** EXERCISE DIRECTIONS **
Using the listing below, work out the number of lines in which "agent" appears; return only that figure.

[[ PROVIDED RECORDS, beginning ]]

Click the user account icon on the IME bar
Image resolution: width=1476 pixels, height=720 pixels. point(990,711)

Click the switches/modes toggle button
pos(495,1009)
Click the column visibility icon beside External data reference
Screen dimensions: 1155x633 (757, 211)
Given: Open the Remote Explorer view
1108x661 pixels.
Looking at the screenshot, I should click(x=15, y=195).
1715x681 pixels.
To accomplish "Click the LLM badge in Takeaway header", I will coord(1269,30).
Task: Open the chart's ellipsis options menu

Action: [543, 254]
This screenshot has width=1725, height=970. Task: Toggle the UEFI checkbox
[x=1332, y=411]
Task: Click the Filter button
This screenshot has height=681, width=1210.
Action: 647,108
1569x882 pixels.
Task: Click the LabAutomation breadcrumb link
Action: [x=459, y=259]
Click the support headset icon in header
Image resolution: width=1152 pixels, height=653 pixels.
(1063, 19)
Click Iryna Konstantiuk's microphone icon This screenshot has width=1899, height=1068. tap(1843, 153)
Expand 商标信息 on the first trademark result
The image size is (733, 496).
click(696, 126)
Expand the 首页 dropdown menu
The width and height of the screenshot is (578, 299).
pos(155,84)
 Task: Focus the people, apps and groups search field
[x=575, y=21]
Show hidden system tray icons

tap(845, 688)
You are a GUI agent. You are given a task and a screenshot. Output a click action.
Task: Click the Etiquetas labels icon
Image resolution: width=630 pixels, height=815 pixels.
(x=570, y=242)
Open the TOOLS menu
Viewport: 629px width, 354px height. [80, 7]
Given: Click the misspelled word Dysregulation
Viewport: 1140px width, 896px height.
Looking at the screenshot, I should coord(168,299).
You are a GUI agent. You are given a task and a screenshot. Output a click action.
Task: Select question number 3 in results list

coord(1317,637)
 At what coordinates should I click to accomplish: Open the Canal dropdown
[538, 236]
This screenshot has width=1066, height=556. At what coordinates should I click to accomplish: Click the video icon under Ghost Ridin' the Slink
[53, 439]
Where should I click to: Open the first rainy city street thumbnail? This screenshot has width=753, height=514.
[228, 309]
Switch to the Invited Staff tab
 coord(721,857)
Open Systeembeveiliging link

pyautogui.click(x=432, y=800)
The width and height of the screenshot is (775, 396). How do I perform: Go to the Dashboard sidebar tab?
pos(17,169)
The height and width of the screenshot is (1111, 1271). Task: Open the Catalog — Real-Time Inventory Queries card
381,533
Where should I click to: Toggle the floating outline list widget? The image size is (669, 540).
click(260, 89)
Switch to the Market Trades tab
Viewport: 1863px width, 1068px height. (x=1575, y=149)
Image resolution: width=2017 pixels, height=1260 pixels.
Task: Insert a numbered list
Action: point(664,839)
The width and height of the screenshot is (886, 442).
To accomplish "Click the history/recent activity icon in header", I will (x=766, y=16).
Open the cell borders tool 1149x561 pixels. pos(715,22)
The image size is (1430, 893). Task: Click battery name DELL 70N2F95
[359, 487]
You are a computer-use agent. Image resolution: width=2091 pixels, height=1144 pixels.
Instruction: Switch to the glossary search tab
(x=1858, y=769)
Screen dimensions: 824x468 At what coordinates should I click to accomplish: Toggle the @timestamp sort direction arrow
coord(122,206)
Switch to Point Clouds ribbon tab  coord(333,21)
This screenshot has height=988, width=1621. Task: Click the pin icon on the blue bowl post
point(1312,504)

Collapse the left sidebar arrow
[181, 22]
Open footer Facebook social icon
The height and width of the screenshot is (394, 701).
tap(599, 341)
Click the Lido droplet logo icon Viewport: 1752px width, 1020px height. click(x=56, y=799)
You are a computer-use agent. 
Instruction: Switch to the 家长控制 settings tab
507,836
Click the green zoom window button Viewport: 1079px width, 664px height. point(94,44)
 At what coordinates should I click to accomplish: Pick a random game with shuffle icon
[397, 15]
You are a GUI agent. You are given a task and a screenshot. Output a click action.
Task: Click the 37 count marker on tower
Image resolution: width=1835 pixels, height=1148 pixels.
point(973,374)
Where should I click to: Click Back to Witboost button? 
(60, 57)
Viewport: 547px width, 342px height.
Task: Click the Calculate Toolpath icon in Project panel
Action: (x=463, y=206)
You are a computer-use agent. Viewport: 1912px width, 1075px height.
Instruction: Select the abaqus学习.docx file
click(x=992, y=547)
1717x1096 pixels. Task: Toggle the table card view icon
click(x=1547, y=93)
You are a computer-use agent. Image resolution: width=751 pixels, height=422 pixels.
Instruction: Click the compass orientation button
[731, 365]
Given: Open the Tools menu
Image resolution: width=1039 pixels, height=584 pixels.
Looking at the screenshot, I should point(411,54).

[[ PROVIDED RECORDS, end ]]

** RESULT OF THE TASK **
7